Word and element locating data
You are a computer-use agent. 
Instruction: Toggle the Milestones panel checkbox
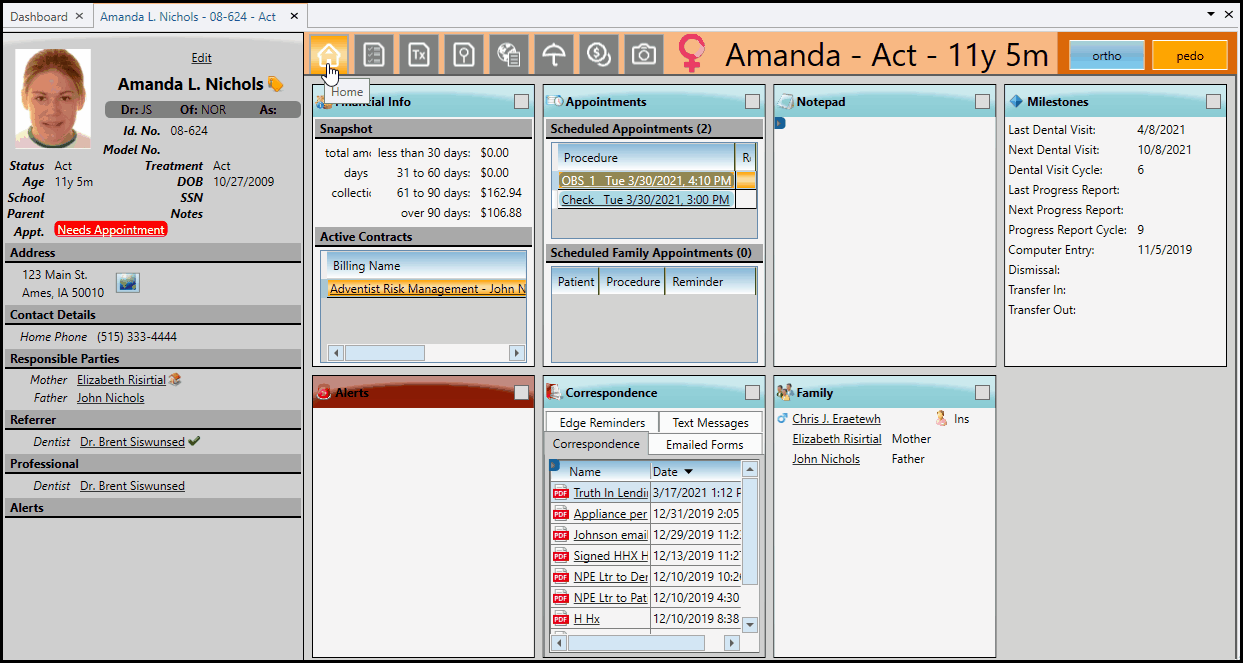(x=1213, y=102)
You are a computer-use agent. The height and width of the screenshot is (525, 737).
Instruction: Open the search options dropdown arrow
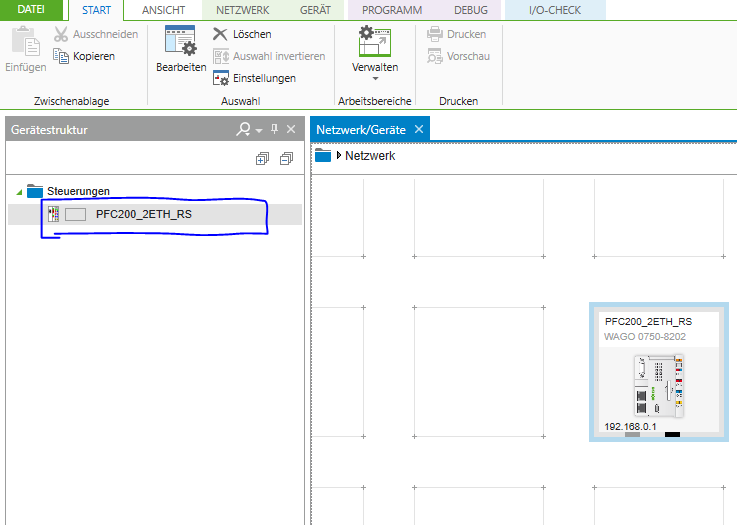258,130
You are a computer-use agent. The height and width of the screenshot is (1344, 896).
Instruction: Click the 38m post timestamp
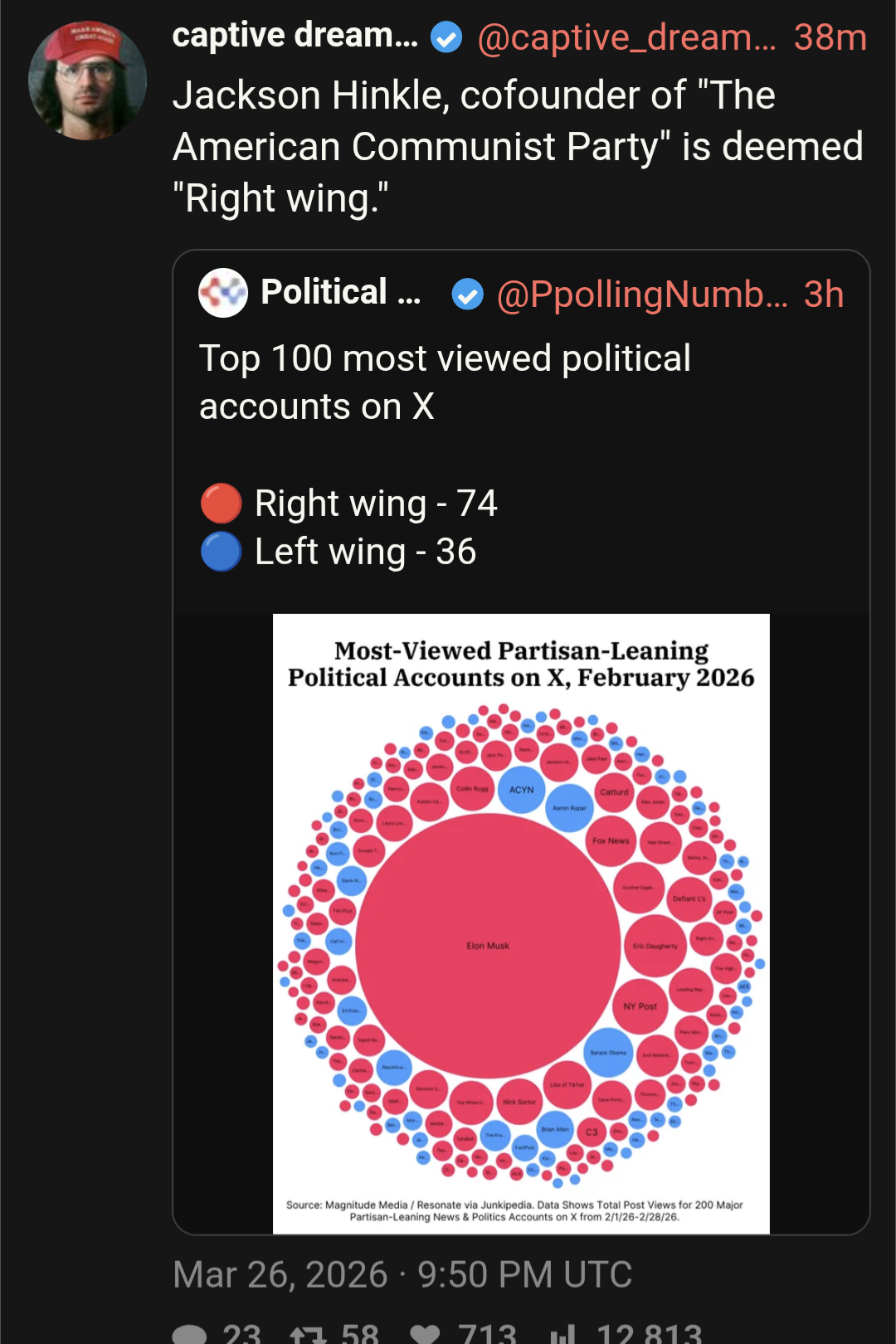tap(830, 37)
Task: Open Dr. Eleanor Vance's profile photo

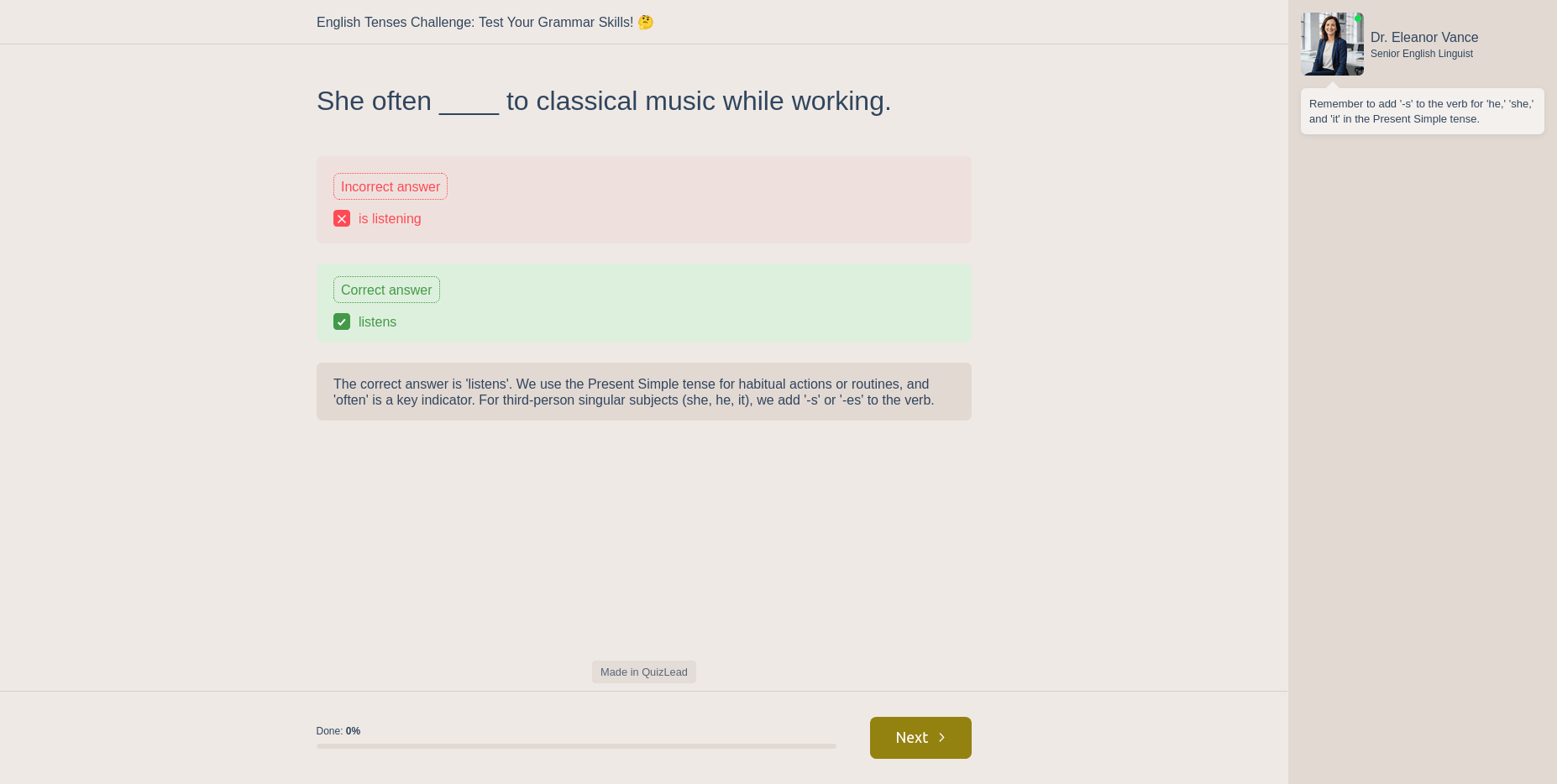Action: coord(1332,44)
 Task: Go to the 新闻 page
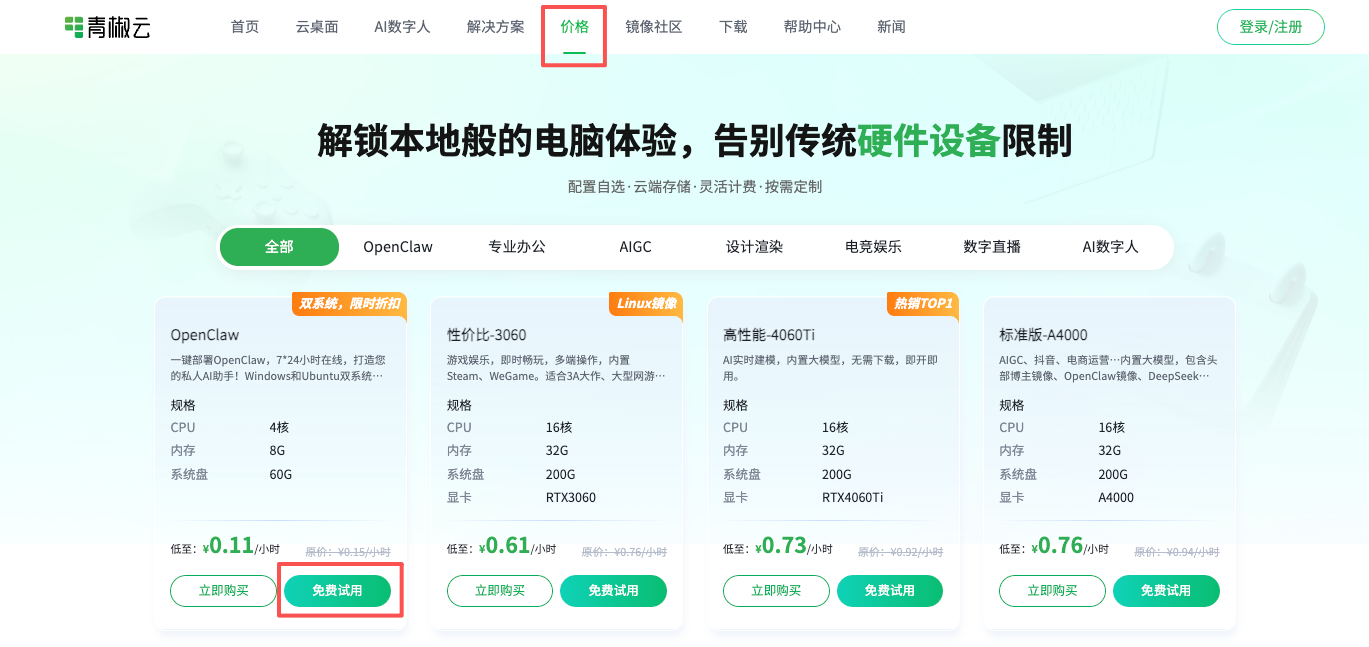pyautogui.click(x=891, y=27)
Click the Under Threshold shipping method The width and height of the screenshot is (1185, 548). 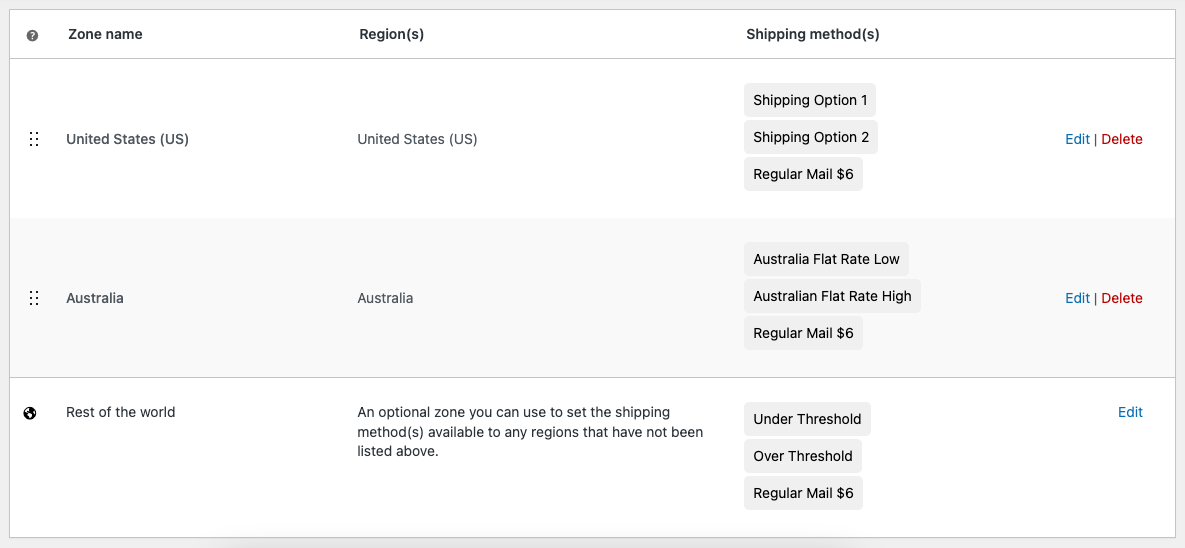click(807, 419)
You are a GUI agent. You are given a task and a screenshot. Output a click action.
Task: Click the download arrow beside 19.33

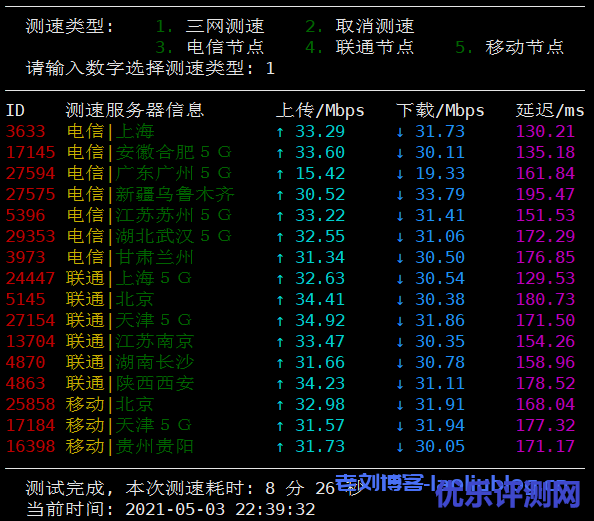click(x=400, y=174)
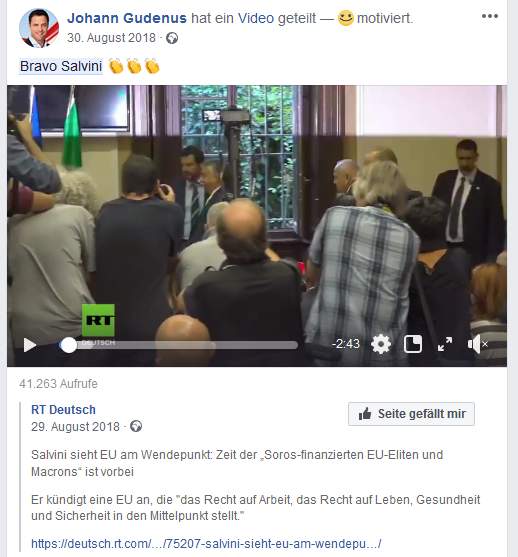
Task: Click the public globe icon by 30. August
Action: pos(172,38)
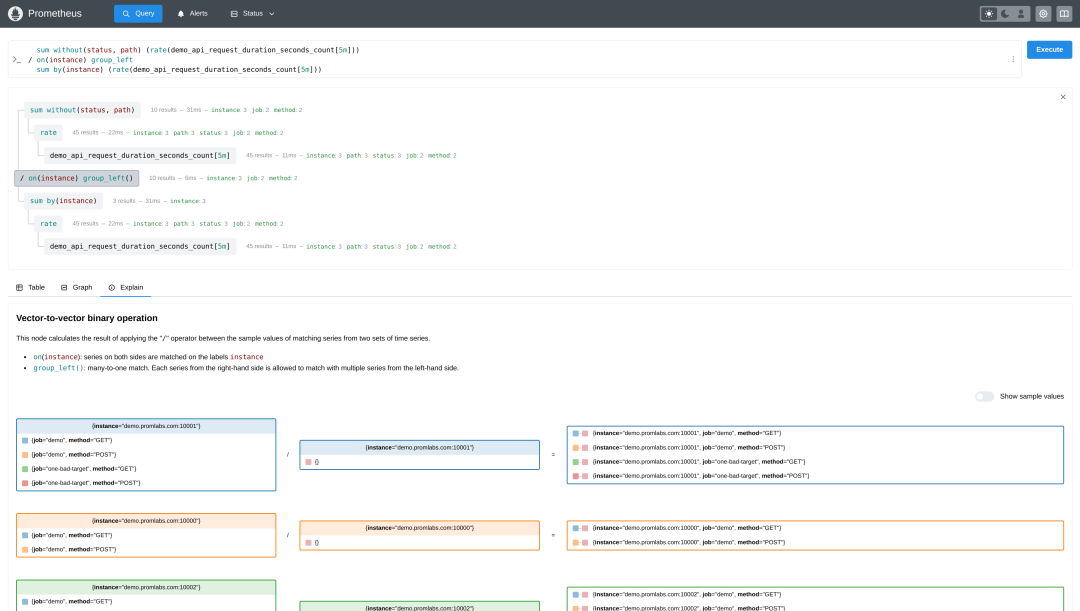This screenshot has width=1080, height=611.
Task: Open documentation via the book icon
Action: pos(1063,14)
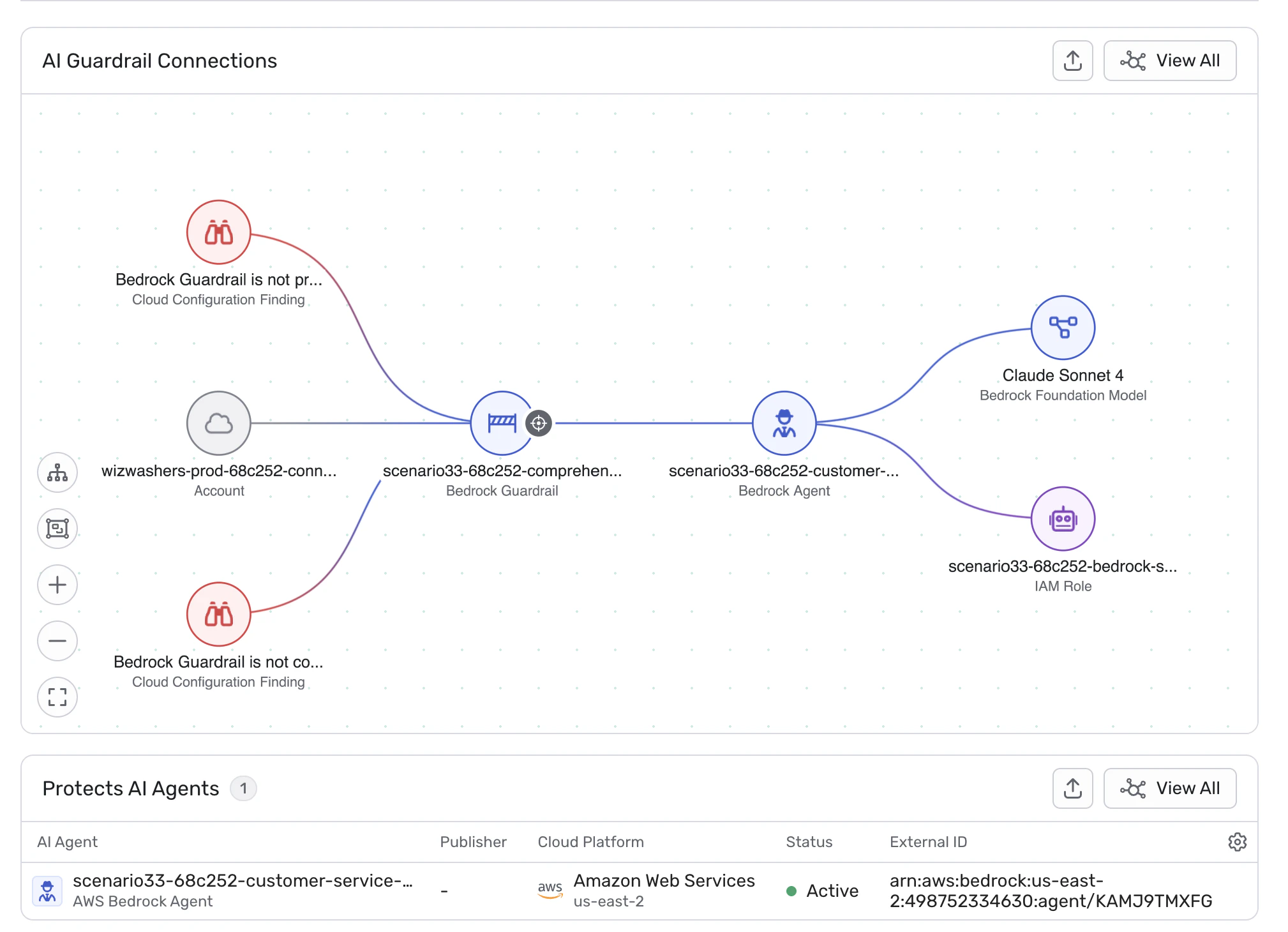This screenshot has height=932, width=1288.
Task: Open the 'Bedrock Guardrail is not pr...' finding node
Action: point(218,232)
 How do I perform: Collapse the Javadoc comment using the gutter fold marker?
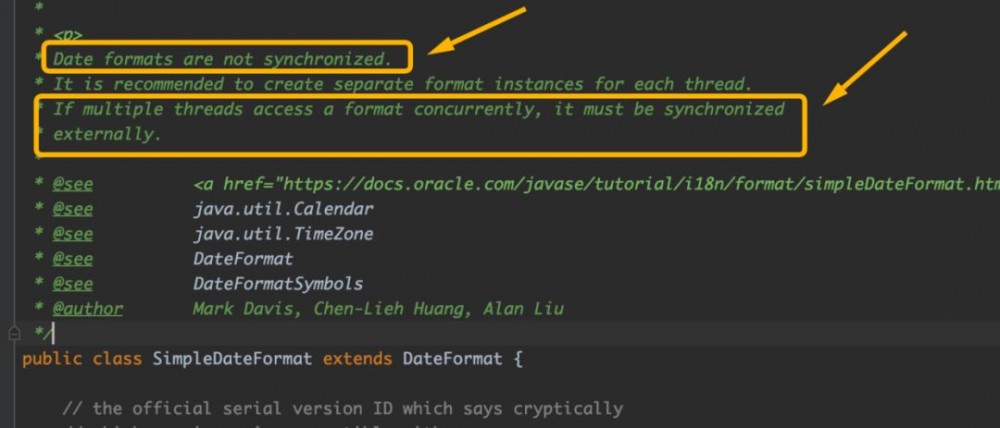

[Exercise aim]: Write out the rows exactly, from the line with "is (525, 737)." to the line with "Action: coord(1332,44)", including both of those lines. Leave the pictures out of your answer.

[Written reply]:
You are a computer-use agent. The height and width of the screenshot is (525, 737).
Instruction: Open the search options dropdown arrow
258,130
You are a computer-use agent. The height and width of the screenshot is (1344, 896).
Instruction: Click the 38m post timestamp
tap(830, 37)
Task: Open Dr. Eleanor Vance's profile photo

Action: coord(1332,44)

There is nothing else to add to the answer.